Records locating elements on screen
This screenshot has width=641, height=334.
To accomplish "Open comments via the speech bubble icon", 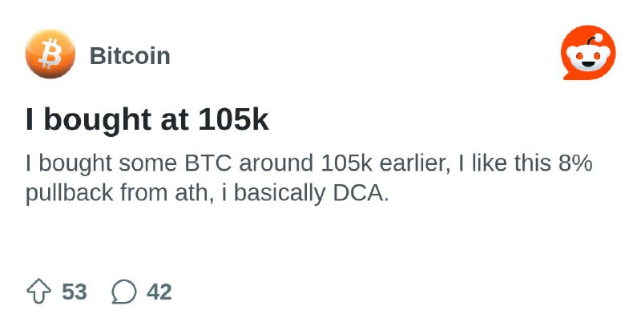I will click(x=124, y=292).
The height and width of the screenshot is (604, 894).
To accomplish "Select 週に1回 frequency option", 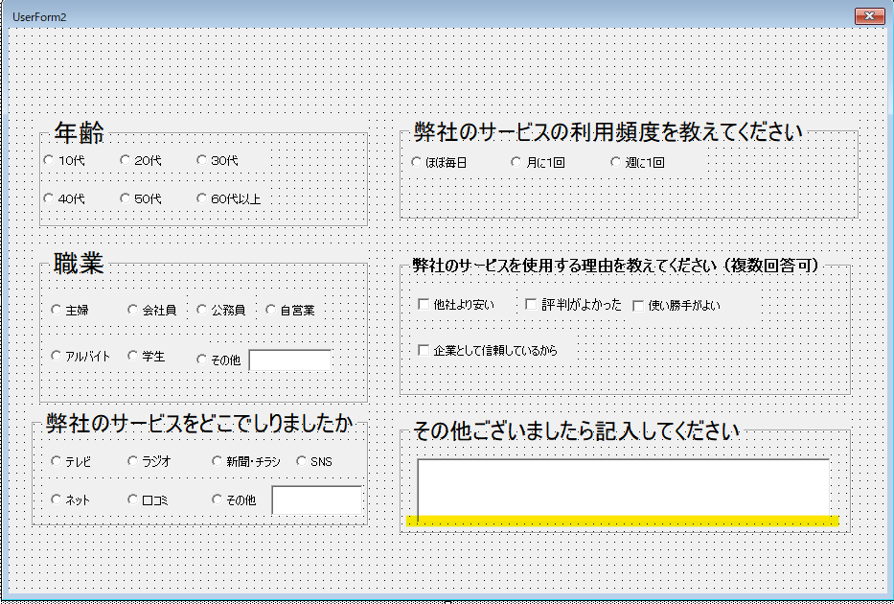I will (614, 162).
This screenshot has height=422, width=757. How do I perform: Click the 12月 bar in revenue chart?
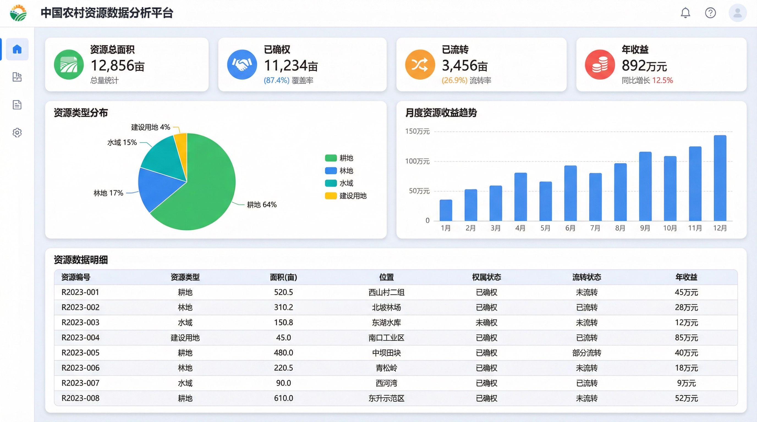(720, 178)
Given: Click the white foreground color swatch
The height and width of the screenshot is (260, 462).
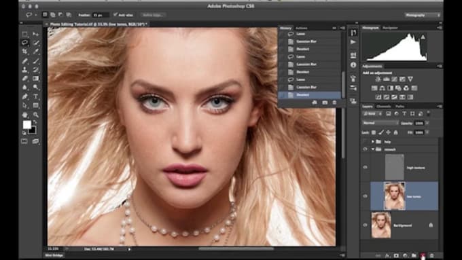Looking at the screenshot, I should [x=26, y=124].
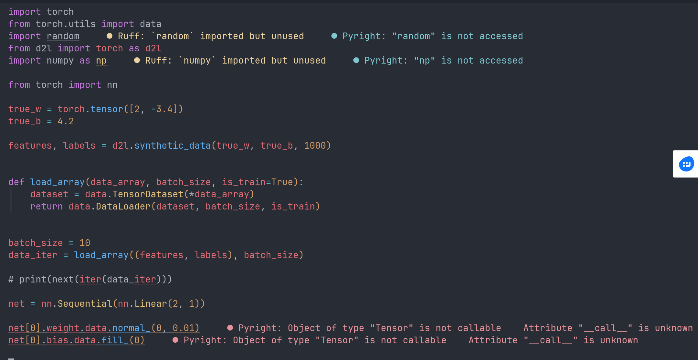
Task: Click the underlined random module name
Action: 63,36
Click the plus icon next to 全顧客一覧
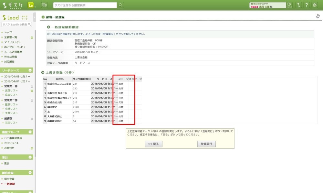The width and height of the screenshot is (323, 193). point(32,38)

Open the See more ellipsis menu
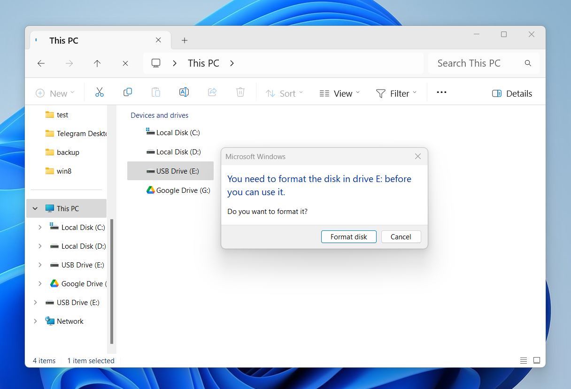(x=441, y=92)
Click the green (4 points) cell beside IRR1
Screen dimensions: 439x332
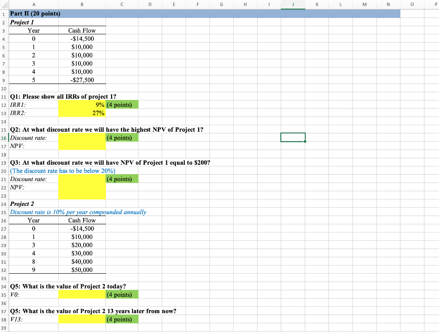(122, 105)
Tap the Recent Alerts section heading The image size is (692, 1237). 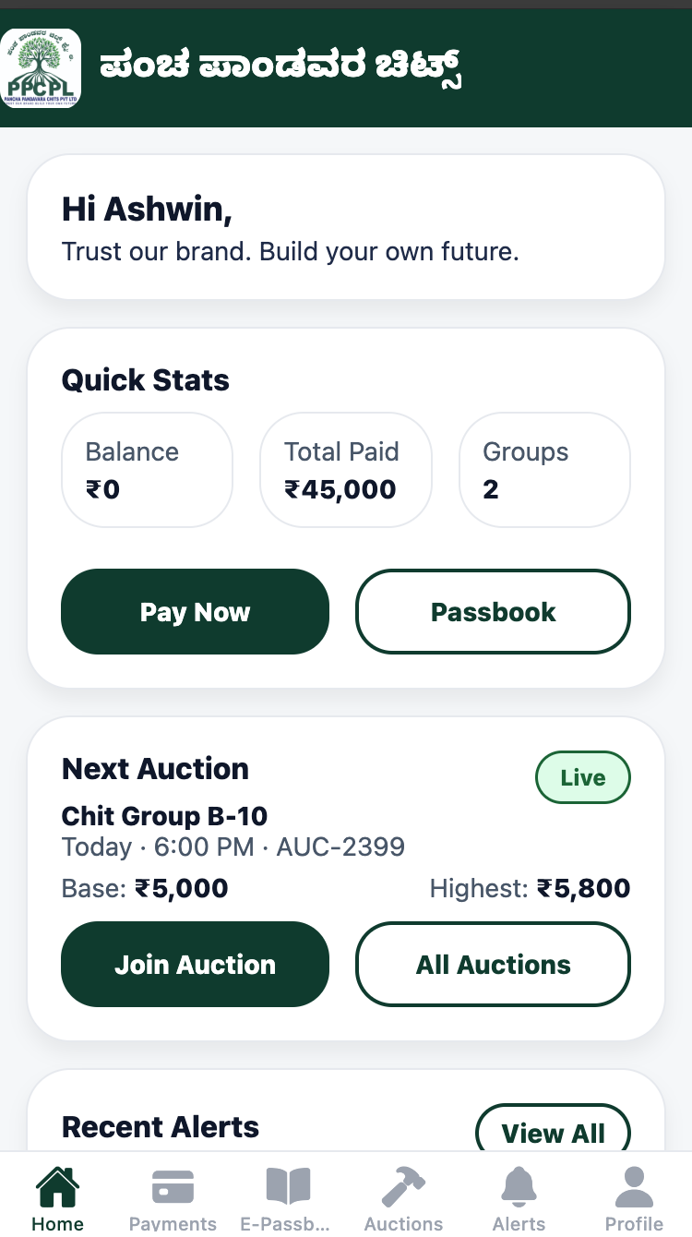[x=161, y=1127]
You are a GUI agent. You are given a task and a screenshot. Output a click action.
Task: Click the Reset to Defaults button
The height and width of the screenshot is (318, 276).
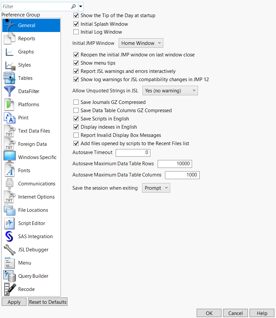[x=47, y=302]
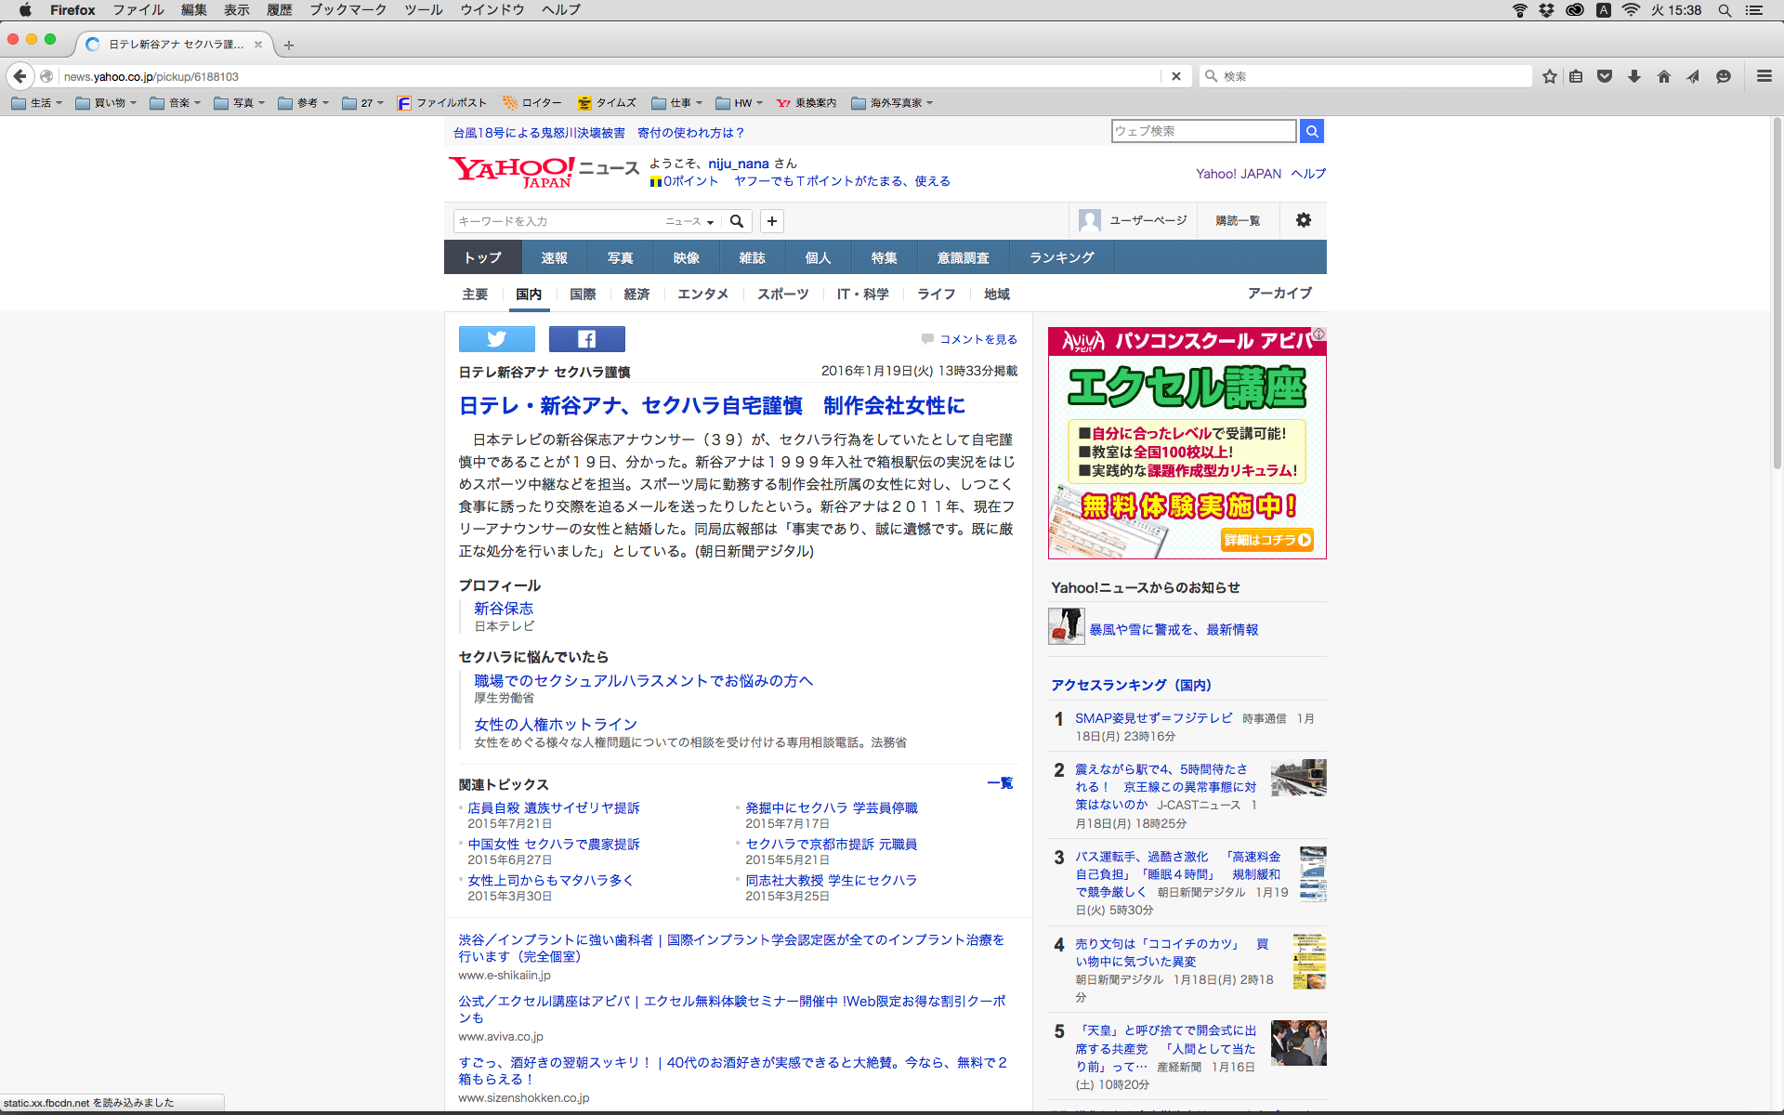Share article via Facebook button
Viewport: 1784px width, 1115px height.
click(x=586, y=339)
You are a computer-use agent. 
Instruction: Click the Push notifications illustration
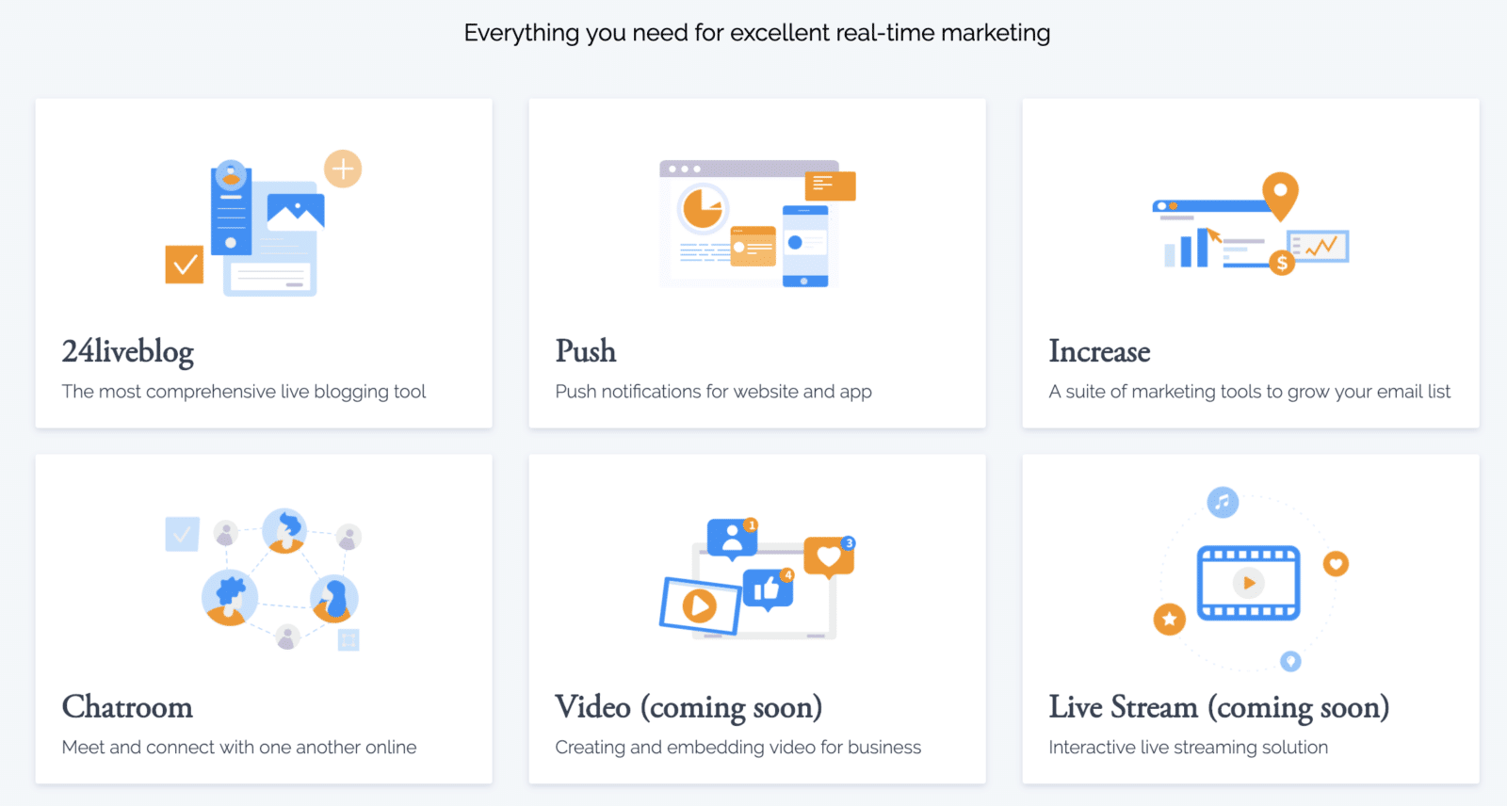click(x=757, y=224)
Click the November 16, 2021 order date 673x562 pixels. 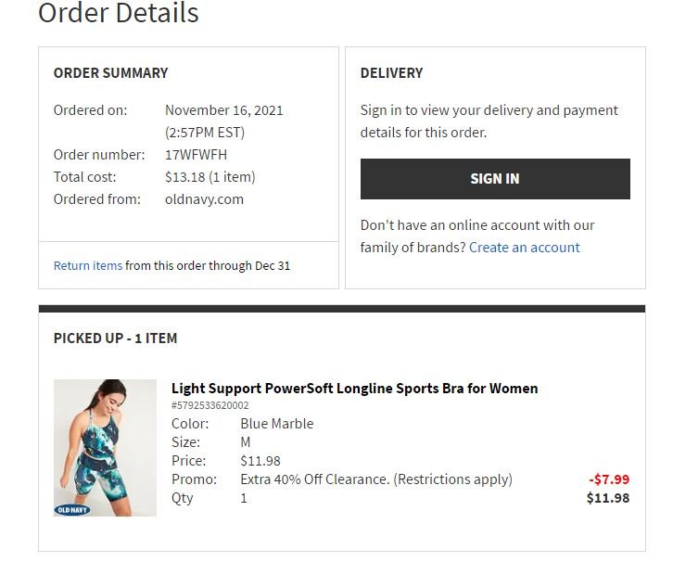click(x=224, y=110)
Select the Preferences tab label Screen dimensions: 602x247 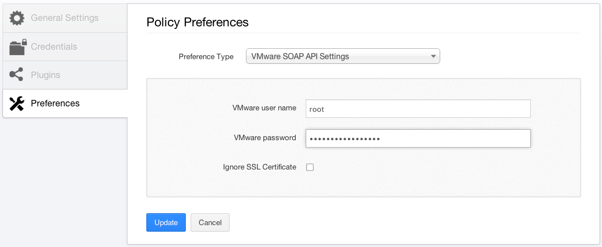pos(55,103)
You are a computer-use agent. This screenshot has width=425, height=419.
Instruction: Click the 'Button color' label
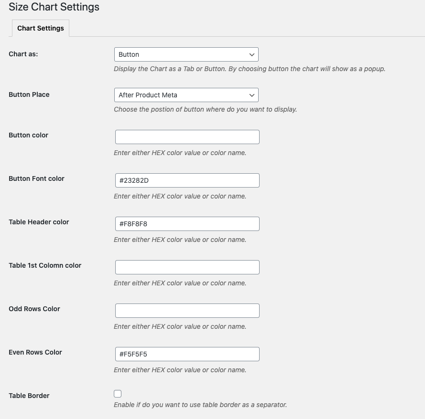(29, 135)
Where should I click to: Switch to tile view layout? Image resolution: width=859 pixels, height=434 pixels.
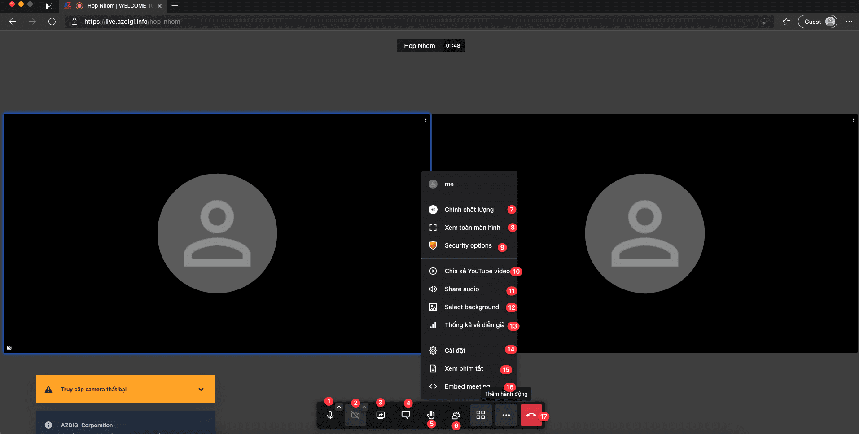click(481, 415)
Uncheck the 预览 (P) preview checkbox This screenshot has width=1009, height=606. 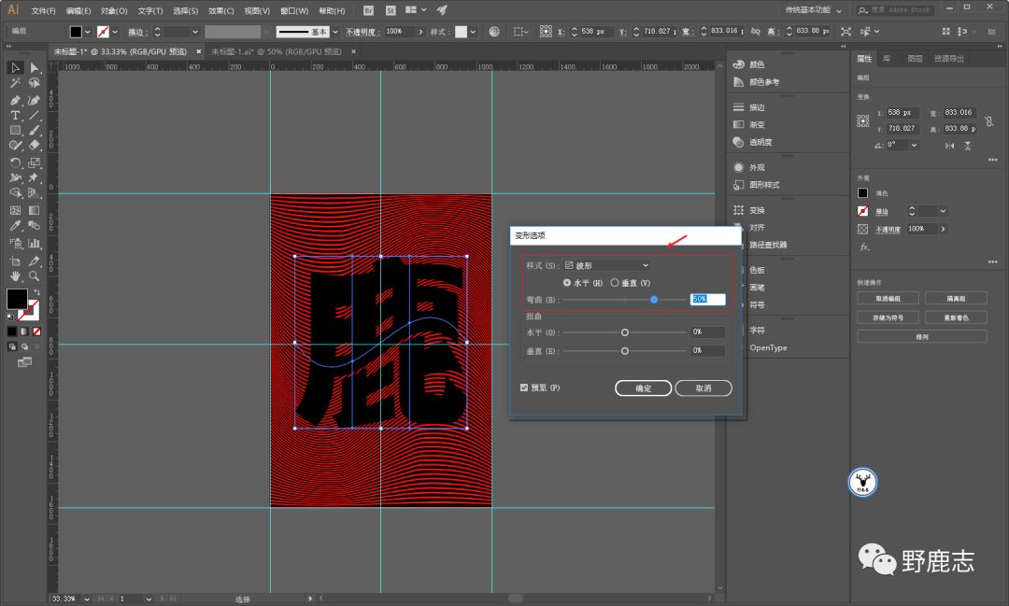coord(524,388)
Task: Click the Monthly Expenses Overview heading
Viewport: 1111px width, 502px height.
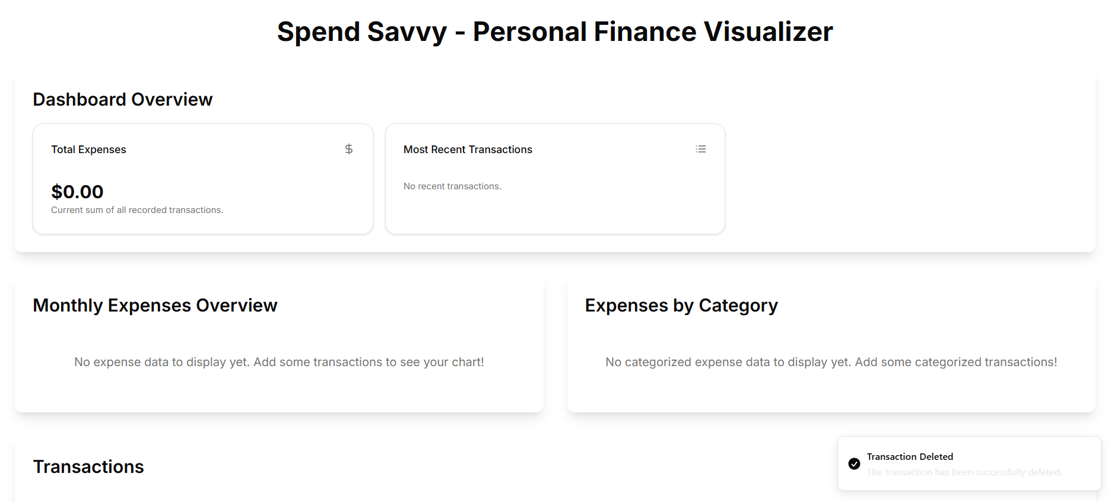Action: click(x=155, y=305)
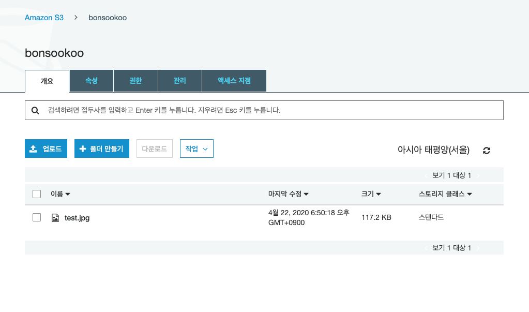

● Aim of the exercise
Copy out the stretch of material from the line containing "Given: Click the" through the line containing "Action: 63,36", word for word. Leave the pictures out.

● Problem solution
Given: Click the white foreground color swatch
The height and width of the screenshot is (260, 462).
Looking at the screenshot, I should [x=26, y=124].
Task: Click the underlined random module name
Action: 63,36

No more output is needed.